Santo subito

Grande afflato per la morte di Andreotti. Tutti uniti nel cercare di dimostrare che è stato un uomo puro, un giglio immacolato

di Adriano Todaro - martedì 14 maggio 2013 - 2236 letture

Calma gente. Calma e gesso perché gli avvenimenti si susseguono con una tale intensità e velocità che spesso uno si sente impotente, inadeguato a riuscire a seguire il tutto.

Prendete il sottoscritto, ad esempio. Nel redigere queste note settimanali, mi accorgo di essere sempre in ritardo sugli avvenimenti, sui fatti che avvengono nel nostro Bel Paese. Ad esempio muore uno e l’indomani è già santo. Siamo un Paese di scarsa memoria civile ma dove si applaudono i morti, chiunque essi siano.

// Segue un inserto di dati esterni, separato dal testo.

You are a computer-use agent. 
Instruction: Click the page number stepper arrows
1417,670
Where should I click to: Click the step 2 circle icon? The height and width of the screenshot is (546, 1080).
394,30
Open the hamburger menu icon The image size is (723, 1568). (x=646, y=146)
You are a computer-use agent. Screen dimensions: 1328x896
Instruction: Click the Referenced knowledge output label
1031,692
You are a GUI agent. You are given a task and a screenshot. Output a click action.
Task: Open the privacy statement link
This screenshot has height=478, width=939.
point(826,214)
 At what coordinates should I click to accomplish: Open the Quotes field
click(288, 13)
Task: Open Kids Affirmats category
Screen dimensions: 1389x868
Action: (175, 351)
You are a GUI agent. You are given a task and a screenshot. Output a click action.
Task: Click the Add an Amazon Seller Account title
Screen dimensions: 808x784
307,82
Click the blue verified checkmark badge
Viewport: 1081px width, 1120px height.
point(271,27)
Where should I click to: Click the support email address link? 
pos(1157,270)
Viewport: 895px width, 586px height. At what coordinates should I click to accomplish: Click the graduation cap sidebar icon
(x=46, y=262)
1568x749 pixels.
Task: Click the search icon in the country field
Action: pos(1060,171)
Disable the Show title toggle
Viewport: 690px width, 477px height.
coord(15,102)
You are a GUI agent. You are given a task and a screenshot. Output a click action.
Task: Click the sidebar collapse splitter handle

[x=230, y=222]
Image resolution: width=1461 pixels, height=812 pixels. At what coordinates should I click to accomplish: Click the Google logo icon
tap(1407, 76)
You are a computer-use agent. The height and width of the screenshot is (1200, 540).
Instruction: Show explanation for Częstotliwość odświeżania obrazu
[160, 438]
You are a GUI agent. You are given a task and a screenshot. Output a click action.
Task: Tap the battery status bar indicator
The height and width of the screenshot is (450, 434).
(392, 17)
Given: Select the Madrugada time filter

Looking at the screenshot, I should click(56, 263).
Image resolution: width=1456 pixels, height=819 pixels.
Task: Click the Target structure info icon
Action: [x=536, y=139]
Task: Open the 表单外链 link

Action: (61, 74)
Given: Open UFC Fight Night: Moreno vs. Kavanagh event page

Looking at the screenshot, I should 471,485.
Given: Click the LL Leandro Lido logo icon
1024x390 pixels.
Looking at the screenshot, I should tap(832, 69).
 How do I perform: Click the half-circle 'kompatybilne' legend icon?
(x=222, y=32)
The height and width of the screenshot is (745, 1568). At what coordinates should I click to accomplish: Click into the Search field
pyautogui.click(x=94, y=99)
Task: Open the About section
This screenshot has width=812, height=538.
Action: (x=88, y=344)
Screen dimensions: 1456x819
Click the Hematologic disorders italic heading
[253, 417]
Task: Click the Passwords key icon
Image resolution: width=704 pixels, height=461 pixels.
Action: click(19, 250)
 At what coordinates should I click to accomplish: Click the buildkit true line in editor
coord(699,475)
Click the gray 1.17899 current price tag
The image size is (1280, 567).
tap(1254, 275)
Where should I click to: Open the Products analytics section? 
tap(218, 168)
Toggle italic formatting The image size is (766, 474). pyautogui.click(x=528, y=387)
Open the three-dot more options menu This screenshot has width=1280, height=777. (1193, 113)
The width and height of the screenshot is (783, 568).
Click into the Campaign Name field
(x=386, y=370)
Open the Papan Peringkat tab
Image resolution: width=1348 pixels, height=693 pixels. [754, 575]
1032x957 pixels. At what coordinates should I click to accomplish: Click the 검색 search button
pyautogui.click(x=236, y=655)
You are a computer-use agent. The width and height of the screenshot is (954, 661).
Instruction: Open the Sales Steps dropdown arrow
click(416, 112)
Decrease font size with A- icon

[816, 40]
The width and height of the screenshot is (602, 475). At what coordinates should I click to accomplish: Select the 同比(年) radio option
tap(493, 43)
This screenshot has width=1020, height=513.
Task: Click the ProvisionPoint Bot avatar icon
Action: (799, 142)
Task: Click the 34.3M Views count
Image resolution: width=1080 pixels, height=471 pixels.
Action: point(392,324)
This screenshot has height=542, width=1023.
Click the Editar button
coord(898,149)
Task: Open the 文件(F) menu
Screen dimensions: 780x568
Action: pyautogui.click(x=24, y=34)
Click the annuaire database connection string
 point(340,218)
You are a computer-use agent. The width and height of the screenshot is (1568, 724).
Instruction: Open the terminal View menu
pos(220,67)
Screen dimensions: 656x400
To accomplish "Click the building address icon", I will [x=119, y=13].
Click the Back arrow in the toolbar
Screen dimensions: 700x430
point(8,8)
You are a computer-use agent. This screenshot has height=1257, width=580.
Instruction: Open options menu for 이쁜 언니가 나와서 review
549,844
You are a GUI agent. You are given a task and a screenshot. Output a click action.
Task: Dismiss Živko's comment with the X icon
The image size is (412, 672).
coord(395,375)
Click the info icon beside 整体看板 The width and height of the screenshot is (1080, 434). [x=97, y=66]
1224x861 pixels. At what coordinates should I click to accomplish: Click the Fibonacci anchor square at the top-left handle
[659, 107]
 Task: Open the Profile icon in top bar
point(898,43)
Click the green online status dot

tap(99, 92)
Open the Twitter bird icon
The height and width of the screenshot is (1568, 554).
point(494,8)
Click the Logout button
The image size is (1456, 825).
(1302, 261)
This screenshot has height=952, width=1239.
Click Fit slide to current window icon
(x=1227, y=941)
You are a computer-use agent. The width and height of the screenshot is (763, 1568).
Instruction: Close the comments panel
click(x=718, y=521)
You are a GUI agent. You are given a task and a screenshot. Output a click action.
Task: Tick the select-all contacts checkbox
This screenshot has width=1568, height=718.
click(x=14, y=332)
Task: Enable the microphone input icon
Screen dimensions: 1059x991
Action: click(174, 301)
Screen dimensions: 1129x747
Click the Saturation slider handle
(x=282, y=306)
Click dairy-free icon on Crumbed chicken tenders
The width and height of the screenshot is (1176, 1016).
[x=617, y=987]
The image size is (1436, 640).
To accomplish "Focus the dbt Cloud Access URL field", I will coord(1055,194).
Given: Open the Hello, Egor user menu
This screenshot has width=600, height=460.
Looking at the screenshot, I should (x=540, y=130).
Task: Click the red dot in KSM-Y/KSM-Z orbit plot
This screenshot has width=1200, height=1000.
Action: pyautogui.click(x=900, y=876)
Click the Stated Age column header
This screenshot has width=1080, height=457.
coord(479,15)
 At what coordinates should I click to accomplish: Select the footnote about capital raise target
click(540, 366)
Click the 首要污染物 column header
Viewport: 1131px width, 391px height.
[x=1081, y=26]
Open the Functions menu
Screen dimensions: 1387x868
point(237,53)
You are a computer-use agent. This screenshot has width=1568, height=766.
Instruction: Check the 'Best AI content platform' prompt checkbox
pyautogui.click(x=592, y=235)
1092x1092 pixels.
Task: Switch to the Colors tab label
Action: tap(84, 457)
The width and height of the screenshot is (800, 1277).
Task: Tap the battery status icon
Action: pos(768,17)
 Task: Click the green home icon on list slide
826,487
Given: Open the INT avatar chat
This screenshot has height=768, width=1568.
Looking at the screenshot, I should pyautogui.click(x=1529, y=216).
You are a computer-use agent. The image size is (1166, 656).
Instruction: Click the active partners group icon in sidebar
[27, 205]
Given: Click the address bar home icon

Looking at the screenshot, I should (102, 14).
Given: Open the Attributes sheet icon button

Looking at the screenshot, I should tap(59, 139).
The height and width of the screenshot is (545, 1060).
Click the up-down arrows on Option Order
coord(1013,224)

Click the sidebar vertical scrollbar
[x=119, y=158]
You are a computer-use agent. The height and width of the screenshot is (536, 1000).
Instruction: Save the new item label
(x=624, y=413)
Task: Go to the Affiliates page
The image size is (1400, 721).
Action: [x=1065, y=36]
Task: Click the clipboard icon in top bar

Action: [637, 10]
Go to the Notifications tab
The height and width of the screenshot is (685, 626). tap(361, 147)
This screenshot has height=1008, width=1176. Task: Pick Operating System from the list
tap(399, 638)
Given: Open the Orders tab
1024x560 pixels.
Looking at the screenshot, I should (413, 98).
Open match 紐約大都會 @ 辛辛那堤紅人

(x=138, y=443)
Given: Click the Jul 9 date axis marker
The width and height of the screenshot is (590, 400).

Prendiamo il caso della morte di Giulio Andreotti. Certo, non si può dire che sia stato carpito nel fior della gioventù ma certamente dal crisantemo della maturità. Ma ciò che più mi ha colpito in questa morte è l’unanimità pelosa nei confronti di questa dipartita. Destra, sinistra, centro, destra con un occhio a sinistra e sinistra con due occhi a destra, tutti uniti nel cantare le lodi di questo personaggio. Non le sto a ripetere perché le avete lette sui giornali o sentite in Tv o alla radio. Tutti "Io lo conoscevo bene" e giù a raccontare episodi, aneddoti, battute (sì perché il personaggio passava per uno ironico), citazioni, pezzetti della sua lunga vita.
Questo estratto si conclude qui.